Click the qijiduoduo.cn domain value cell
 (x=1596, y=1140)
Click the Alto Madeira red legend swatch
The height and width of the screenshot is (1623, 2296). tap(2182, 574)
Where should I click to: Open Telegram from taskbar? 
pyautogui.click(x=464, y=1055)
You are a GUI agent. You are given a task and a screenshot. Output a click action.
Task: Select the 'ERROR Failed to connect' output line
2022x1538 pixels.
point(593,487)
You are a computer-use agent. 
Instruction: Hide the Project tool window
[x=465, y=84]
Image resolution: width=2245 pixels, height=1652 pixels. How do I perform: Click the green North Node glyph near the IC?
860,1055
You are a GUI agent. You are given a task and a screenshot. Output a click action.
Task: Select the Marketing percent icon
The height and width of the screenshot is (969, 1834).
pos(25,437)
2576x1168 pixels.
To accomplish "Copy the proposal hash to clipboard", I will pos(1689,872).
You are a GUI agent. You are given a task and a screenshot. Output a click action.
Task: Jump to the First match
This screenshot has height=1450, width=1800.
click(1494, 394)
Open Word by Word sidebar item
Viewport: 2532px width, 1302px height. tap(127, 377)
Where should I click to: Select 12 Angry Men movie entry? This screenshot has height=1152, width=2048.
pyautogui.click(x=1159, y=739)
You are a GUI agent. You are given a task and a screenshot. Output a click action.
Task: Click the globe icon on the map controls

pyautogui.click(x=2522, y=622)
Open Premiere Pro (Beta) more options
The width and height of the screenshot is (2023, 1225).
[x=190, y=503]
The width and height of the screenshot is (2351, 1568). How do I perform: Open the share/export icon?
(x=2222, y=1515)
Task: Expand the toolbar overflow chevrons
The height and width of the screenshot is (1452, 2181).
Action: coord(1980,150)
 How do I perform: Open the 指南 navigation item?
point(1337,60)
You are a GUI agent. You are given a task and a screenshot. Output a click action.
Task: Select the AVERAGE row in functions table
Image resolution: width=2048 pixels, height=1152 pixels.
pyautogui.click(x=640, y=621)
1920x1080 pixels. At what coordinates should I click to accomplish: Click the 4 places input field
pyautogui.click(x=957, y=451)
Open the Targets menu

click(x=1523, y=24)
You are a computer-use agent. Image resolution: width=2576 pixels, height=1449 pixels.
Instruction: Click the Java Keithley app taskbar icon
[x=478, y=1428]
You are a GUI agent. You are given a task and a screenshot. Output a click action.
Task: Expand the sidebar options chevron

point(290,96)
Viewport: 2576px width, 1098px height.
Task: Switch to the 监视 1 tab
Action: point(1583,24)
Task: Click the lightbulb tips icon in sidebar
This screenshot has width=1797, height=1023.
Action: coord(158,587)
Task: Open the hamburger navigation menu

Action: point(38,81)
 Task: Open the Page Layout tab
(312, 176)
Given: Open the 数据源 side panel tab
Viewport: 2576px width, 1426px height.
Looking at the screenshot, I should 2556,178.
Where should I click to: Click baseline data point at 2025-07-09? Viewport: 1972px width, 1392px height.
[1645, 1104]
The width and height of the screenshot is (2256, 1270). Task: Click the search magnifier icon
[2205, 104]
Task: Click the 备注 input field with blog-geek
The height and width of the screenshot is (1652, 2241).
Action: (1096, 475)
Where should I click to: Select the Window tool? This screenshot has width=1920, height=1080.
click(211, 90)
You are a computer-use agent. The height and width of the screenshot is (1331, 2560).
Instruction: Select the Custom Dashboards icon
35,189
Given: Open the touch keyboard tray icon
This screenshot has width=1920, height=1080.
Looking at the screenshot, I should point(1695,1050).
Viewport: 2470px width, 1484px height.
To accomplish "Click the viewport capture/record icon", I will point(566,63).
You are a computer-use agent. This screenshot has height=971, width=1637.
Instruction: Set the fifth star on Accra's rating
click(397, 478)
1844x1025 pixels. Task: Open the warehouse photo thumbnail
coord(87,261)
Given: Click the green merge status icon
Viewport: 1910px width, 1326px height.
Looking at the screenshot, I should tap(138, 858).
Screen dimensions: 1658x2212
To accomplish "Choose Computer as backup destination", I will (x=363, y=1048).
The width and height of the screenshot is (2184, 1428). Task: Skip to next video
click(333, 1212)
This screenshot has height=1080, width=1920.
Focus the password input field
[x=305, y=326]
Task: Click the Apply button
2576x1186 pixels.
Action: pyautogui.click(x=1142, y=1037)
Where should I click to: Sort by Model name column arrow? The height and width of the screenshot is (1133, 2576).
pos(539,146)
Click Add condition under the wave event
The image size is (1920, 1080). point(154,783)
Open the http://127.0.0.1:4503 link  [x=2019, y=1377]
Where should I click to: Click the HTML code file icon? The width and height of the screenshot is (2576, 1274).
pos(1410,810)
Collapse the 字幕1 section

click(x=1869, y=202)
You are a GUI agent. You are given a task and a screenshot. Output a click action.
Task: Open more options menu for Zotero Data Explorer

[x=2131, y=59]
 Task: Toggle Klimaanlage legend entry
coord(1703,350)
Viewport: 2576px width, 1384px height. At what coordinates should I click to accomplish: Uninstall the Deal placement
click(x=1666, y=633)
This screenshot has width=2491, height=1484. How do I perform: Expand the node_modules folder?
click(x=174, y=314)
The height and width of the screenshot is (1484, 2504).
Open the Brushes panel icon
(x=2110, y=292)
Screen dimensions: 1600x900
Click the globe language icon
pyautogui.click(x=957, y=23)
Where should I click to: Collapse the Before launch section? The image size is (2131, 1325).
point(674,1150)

◇ ◇ ◇ ◇

Nothing but the lines from the one containing "Open the Brushes panel icon" through the final line of the data above is to be reproduced, each exactly as written.

Open the Brushes panel icon
(x=2110, y=292)
Screen dimensions: 1600x900
Click the globe language icon
pyautogui.click(x=957, y=23)
Where should I click to: Collapse the Before launch section? The image size is (2131, 1325).
point(674,1150)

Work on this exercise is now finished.